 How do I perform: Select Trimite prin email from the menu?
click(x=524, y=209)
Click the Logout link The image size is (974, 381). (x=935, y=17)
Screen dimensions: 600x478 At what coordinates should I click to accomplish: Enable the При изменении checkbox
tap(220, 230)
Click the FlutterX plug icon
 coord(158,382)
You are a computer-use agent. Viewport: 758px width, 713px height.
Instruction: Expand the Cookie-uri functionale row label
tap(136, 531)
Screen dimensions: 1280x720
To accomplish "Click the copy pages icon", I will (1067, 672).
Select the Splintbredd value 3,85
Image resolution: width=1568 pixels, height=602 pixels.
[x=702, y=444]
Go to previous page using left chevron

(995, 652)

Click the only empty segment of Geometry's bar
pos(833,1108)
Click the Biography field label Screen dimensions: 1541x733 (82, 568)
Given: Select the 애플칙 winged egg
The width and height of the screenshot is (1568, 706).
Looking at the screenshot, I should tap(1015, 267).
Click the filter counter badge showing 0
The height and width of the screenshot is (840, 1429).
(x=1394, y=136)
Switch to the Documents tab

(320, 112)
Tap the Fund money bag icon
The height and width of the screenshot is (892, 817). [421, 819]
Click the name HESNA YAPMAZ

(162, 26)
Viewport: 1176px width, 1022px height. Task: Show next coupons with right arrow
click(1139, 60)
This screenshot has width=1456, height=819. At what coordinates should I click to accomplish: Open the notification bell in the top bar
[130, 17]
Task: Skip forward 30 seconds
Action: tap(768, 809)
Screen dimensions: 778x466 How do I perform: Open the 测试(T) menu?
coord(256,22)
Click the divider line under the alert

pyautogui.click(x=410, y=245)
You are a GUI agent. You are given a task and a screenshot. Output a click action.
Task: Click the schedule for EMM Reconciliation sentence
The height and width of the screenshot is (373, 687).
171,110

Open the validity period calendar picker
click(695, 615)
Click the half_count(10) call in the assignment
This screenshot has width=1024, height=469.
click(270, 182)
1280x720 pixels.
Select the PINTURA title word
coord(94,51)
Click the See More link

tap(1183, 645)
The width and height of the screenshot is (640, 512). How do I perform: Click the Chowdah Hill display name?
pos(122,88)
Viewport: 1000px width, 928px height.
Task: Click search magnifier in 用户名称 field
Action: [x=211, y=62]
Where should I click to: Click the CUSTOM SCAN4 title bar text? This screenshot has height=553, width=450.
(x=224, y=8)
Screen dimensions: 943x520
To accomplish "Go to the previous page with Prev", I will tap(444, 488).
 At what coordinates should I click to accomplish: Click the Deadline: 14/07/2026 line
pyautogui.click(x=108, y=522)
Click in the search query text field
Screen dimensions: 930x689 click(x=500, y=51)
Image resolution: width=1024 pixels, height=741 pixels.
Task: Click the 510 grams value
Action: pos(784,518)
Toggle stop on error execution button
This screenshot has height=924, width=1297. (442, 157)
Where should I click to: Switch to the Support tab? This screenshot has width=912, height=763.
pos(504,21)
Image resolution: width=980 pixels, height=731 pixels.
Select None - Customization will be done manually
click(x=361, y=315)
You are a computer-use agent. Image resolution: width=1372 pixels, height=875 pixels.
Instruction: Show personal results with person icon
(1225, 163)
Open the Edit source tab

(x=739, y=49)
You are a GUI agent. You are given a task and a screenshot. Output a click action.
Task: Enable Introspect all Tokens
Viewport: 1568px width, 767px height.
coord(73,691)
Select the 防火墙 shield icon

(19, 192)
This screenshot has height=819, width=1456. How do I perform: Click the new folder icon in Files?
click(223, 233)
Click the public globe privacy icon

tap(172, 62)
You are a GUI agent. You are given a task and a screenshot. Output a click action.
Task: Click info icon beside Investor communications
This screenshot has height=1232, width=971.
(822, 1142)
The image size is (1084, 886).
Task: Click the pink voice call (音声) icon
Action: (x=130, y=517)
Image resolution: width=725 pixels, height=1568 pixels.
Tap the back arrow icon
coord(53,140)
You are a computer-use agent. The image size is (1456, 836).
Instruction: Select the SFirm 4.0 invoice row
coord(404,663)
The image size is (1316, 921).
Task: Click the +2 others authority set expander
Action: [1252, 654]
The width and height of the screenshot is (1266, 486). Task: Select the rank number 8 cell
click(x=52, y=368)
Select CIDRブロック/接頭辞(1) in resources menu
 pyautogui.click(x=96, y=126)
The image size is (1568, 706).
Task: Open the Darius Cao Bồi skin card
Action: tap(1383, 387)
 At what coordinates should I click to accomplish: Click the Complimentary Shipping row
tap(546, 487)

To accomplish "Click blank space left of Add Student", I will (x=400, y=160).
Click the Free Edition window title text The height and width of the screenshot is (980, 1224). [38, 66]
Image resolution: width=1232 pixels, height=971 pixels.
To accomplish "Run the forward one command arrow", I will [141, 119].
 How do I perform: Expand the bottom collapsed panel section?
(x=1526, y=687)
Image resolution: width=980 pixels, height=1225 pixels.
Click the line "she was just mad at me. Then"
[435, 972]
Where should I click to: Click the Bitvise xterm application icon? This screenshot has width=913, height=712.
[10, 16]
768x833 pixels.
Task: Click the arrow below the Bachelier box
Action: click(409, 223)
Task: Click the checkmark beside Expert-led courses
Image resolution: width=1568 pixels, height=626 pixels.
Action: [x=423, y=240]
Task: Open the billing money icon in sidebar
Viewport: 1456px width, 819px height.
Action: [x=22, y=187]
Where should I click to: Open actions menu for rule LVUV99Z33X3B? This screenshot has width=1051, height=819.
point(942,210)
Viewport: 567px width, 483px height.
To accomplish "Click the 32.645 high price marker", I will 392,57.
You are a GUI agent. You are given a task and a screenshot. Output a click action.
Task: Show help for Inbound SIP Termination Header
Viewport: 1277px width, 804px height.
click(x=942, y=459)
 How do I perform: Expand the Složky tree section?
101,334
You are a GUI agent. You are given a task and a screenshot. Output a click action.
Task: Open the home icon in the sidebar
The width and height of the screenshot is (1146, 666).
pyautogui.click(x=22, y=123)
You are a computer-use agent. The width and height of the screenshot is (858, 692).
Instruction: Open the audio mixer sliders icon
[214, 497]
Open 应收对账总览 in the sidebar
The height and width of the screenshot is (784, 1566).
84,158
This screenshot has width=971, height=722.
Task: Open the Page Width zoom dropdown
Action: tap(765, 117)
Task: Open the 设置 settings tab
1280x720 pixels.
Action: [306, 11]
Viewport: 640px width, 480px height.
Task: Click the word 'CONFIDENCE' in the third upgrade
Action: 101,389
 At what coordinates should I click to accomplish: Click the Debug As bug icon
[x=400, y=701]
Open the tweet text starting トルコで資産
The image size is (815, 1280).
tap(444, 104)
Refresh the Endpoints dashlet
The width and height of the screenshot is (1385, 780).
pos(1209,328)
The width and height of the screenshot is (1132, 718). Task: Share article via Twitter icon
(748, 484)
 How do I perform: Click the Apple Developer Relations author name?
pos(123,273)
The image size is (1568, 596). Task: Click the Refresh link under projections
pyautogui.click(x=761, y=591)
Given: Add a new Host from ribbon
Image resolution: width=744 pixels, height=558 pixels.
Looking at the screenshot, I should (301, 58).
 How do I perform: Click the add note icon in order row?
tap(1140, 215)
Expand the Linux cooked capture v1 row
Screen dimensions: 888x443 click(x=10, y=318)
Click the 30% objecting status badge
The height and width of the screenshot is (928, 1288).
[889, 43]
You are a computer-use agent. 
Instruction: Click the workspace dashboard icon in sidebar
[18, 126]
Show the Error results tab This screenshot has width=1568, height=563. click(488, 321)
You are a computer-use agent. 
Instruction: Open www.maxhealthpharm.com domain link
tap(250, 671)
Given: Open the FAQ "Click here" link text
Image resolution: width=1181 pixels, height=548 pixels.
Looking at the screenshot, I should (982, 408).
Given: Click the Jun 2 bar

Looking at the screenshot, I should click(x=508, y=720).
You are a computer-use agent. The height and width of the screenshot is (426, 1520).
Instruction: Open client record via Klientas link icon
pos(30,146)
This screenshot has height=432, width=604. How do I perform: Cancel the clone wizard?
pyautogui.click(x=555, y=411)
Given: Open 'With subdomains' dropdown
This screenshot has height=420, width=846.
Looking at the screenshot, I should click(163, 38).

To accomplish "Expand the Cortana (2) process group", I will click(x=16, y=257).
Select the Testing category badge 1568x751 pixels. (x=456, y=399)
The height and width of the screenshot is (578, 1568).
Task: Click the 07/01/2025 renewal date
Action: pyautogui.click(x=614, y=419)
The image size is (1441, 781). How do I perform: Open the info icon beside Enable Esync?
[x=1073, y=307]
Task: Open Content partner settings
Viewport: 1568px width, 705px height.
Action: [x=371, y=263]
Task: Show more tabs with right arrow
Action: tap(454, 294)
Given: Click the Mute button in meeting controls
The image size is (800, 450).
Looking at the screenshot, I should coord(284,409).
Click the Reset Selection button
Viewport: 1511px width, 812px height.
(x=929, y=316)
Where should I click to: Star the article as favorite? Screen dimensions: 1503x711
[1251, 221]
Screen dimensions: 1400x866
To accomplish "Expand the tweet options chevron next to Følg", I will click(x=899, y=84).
---------------
Written request — Put the lines of the listing from the line with "Image resolution: width=725" up to and including the line with "coord(53,140)" into a Markdown table with the columns Row and Listing line, leaving out any blank lines.

Result for this exercise —
| Row | Listing line |
|---|---|
| 1 | Image resolution: width=725 pixels, height=1568 pixels. |
| 2 | Tap the back arrow icon |
| 3 | coord(53,140) |